Kunstrasen macht das Spiel schnell und darauf muss die Mannschaft eingestellt sein.
Ein Spiel auf Kunstrasen gelingt oft, und das ist im Fußball nicht neu, wenn die Spieler sich mental der Herausforderung stellen. Wer mit negativer Einstellung aufläuft wird es schwer haben, seine Leistung abzurufen. Der Trainer sollte sein Team stark reden und auf die Vorteile des Belages hinweisen. Niemals die negative Stimmung der Spieler aufnehmen, dann wird es nicht klappen mit dem Erfolg auf Kunstrasen.
Zukunftsprognosen
Die Zukunft des Fußballs wird auf Kunstrasen stattfinden. Das bereits internationale Pflichtspiel auf Kunstrasen ausgeführt werden dürfen, ist der Durchbruch für diesen Untergrund. In viele Stadien der Profiklubs sieht der Naturrasen nach kurzer Zeit nicht mehr nach einem Fußballplatz für gehobene Ansprüche aus. Das ständige erneuern des Rasens verschlingt außerdem noch Unsummen.

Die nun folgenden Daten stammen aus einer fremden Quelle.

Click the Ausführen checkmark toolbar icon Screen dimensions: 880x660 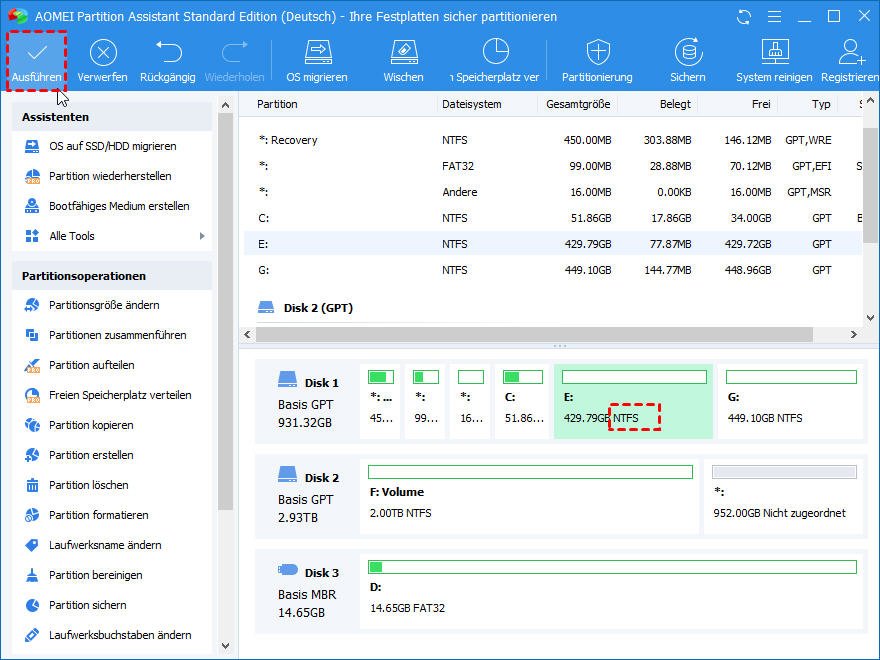37,54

Die Kunstrasen-Qualität entwickelt sich ständig weiter und Hersteller versprechen jetzt schon, dass es die negativen Eigenschaften nicht mehr gibt.
Das zusätzliche Equipment für Kunstrasen wird schon längst den Bedürnissen am wachsenden Markt angepasst. Ob spezielle Bälle, oder Ausrüstung für die Spieler, das Angebot steigt ständig. Insbesondere die Kunstrasenschuhe von der Marke Nike werden immer beliebter und als Spieler sollte man nicht nur ein Paar Schuhe in der Tasche haben.

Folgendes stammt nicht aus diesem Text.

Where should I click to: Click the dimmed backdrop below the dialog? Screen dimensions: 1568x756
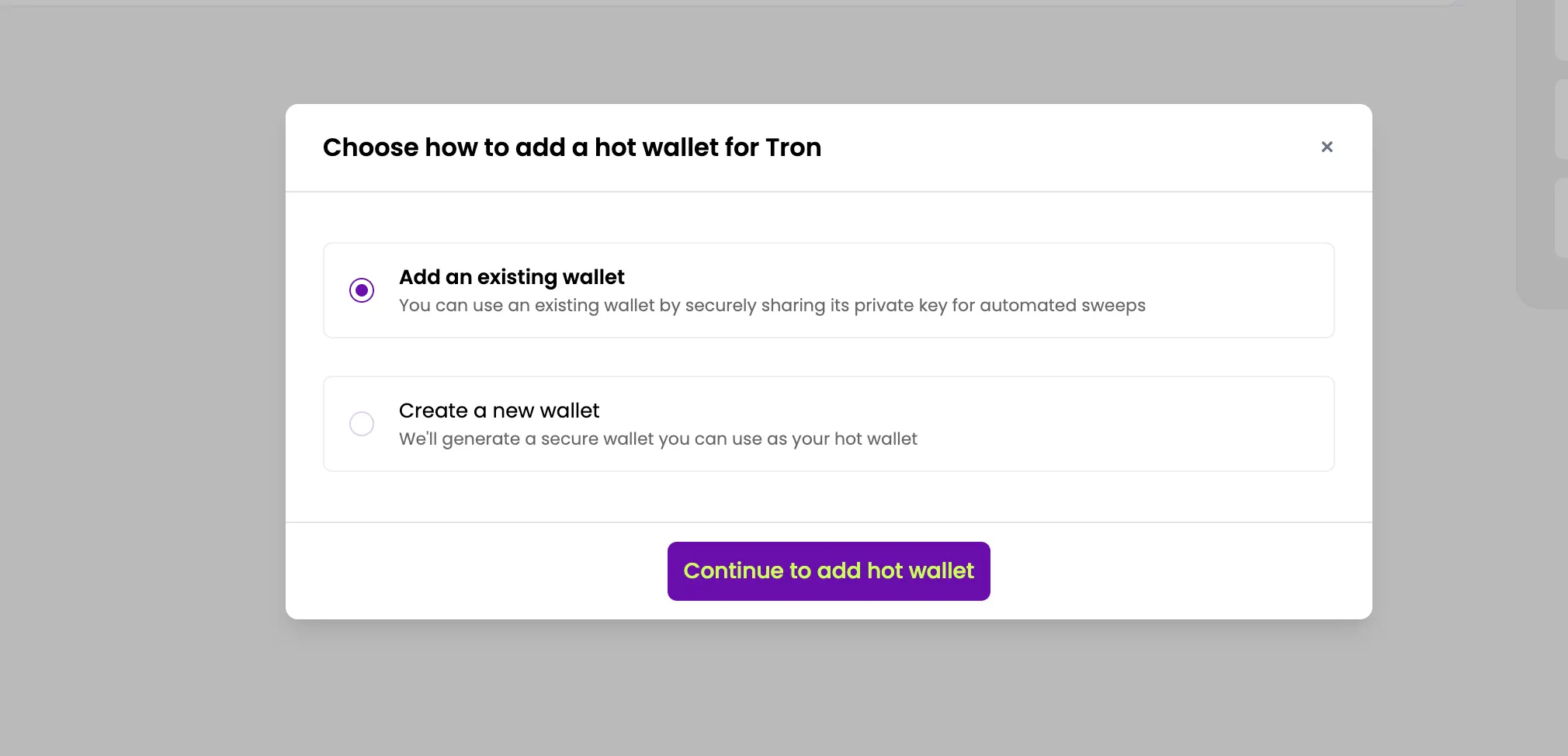(828, 691)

Der Präsident des Weltfußball-Verbandes Sepp Blatter geht davon aus, dass bald jedes Land auf Kunstrasen spielen wird und die Sporthochschule Köln kommt zum Ergebnis: gute Plätze lassen kaum noch einen Unterschied zwischen „Natur“ und „Kunst“ zu.
In den Vereinen scheitert es oft an der Finanzierung eines Platzes und weniger am Wunsch, bauen zu wollen. Es gibt sie aber noch, diese innere Blockade und bei mir auch. Natur ist eben Natur und wenn der Ball verspringt, hat der Platzwart schuld.